练习说明
1. 请把文章中的这句话译成英文:"遗民文人也以一定的地域或思想因缘,形成遗民盟友或群落,并不乏范围广泛的奔走与交流,使遗民群体的文学创造与理念成为此期文坛的标尺。"
2. 将文章中以"在中国历代遗民现象中"开头的段落改写成简短的要点列表,保留主要事实。

文章
◆ ◆ ◆ ◆ ◆

在中国历代遗民现象中,明遗民人数之众、感怀之深几乎可以称最①,遗民文章也开拓出更为深广的境界。在明末负有扶衰起弊之望的文坛名宿钱谦益预料:“诗文之道,萌折于灵心,蜇启于世运,而茁长于学问。”(《题杜苍略自评诗文》[1]1594)身历明清易代天地剥复的沧桑巨变,遗民的深心卓识在悲怆与反思中淬炼,以至重开风气,成为清初文坛的一股主导力量。正如江南武进人瞿源洙为同乡遗民任源祥《鸣鹤堂诗文集》做序时所言:“古未有穷而在下者操文柄也……独至昭代,而文章之命,主之布衣……闾巷之士不附青云而自著,此亦一时风声好尚使然乎!”[2]遗民文人集群在人格与文学中贯注“天地元气”②,在文学题旨、审美取向上易于具备相似性,从而体现散文艺术的时代内涵与文体活力。遗民文人也以一定的地域或思想因缘,形成遗民盟友或群落,并不乏范围广泛的奔走与交流,使遗民群体的文学创造与理念成为此期文坛的标尺。

◆ ◆ ◆ ◆ ◆

所给材料
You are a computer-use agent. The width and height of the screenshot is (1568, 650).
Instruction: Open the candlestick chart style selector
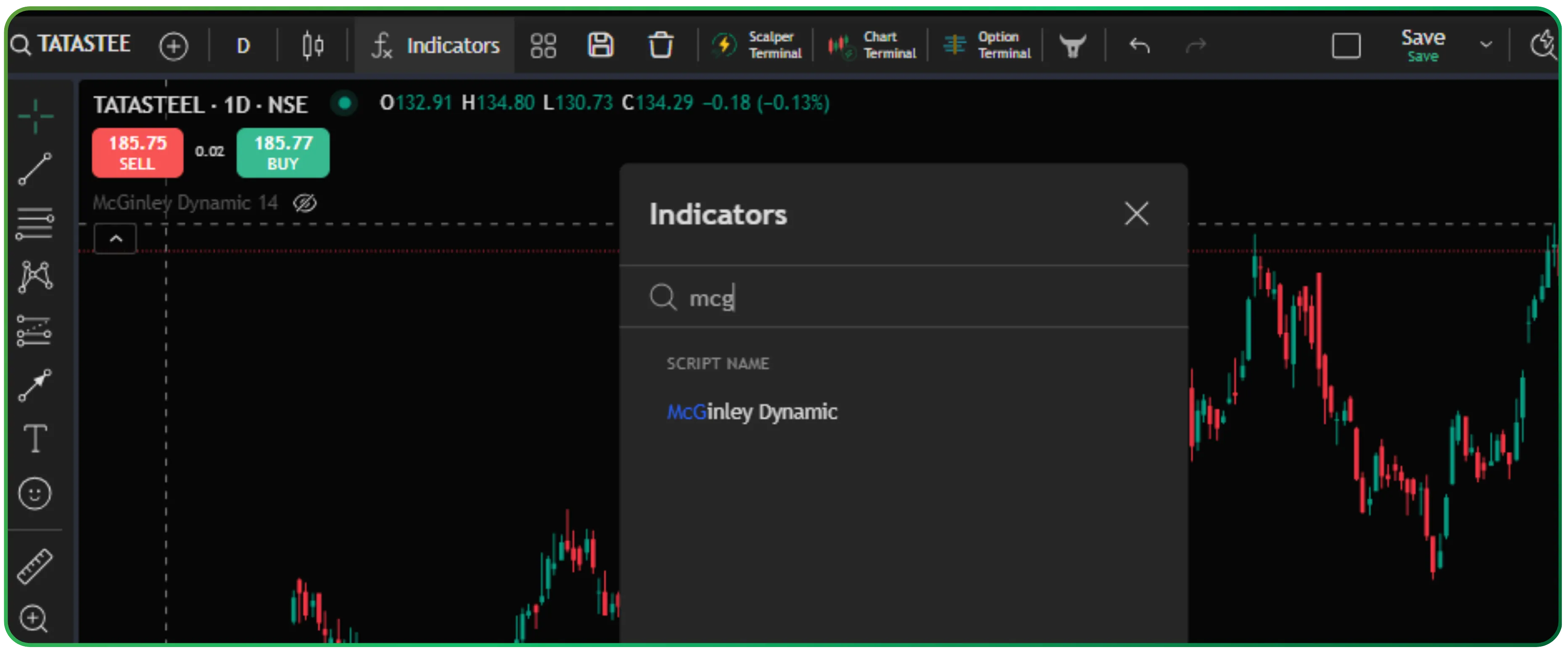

◆ ◆ ◆ ◆ ◆

参考答案
1. Loyalist literati also formed alliances or communities of loyalists through certain regional or intellectual ties, and there was no lack of wide-ranging travel and exchange among them, so that the literary creation and ideas of the loyalist group became the yardstick of the literary world in this period.

2.
- 在中国历代遗民现象中,明遗民人数之众、感怀之深几乎居首,其文章开拓出更为深广的境界。
- 钱谦益认为,诗文萌生于灵心,因世运而启发,靠学问而成长。
- 经历明清易代的巨变,遗民在悲怆与反思中重开风气,成为清初文坛的一股主导力量。
- 瞿源洙为任源祥《鸣鹤堂诗文集》作序时指出,古代没有穷而在下者执掌文柄,到了本朝,文章之命却由布衣主导。
- 遗民文人在人格与文学中贯注"天地元气",题旨与审美取向相近,体现出散文艺术的时代内涵与文体活力。
- 他们因地域或思想因缘结成盟友或群落,广泛奔走交流,其文学创造与理念成为此期文坛的标尺。